Meimei and I sat face to face, with the desk between us. I tried to relax some, my heels resting on the crosspiece under the table. She wore a honey-colored dress with a bateau neck. A pair of sunglasses clasped the front of her thick hair. Despite her nonchalant manner, she looked exhausted, not having slept well several nights in a row. Her cheeks had lost their glow and her face was a bit sickly. She must have worked very hard lately; even her eyes looked tired, not as vivid as before. The moment she received the telegram, she had rushed to the train station and caught an express back to Shanning. By then she had finished her exams, in which she believed she had done well.
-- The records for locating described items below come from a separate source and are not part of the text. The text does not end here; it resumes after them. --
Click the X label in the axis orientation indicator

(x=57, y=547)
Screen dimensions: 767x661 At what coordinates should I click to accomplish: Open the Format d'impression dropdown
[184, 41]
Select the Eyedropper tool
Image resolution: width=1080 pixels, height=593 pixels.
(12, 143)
Apparently she was still upset about my decision to withdraw from the exams, which would be given in two days.

“It’s not too late yet, Jian,” she said in her contralto voice. “Please take them, just for me.”

I swallowed, but managed to reply, “Forgive me, Meimei, I’ve made up my mind. Don’t try to bring me around.” I hated to say that. This was the first time I had ever refused to listen to her.

“I don’t understand why you changed your mind all of a sudden,” she said vexedly, pursing her lips.

“It’s hard to explain in a few words. I spent weeks at your father’s bedside and he made me think a lot. Let me just say I don’t want to live an intellectual’s life anymore.”

“What’s wrong with that?” she insisted, her upturned nose quivering, which usually foreshadowed a rage.

“It’s a waste of life. Every intellectual is a clerk in our country.”

“That’s malicious! How come you’ve become such a crude cynic?”

“Your father told me that.”

“He taught you many things, why have you forgotten them all except this spiteful idea? He must’ve said that when he wasn’t in his right mind.”

“But that’s the most truthful thing he ever said.”

She looked me straight in the face, her large eyes full of doubts, which gradually turned into annoyance. Her long eyelashes flickered. “So you definitely won’t come to Beijing?” she asked deliberately.

“Not as a student.”

“Can you come in another way?”

“I don’t know.”

“What are you going to do then?”

“I’ve written to Ying Peng and informed her that I want to work in the Policy Office at the Provincial Administration.”

“You mean to be an official?” she said in disbelief.

“Yes, a real clerk.”

“You have betrayed my father.”

Surprised, I raised my voice. “You don’t understand your father at all. You don’t know how miserably he suffered his whole life. He wanted to be an official too, but he didn’t have an—”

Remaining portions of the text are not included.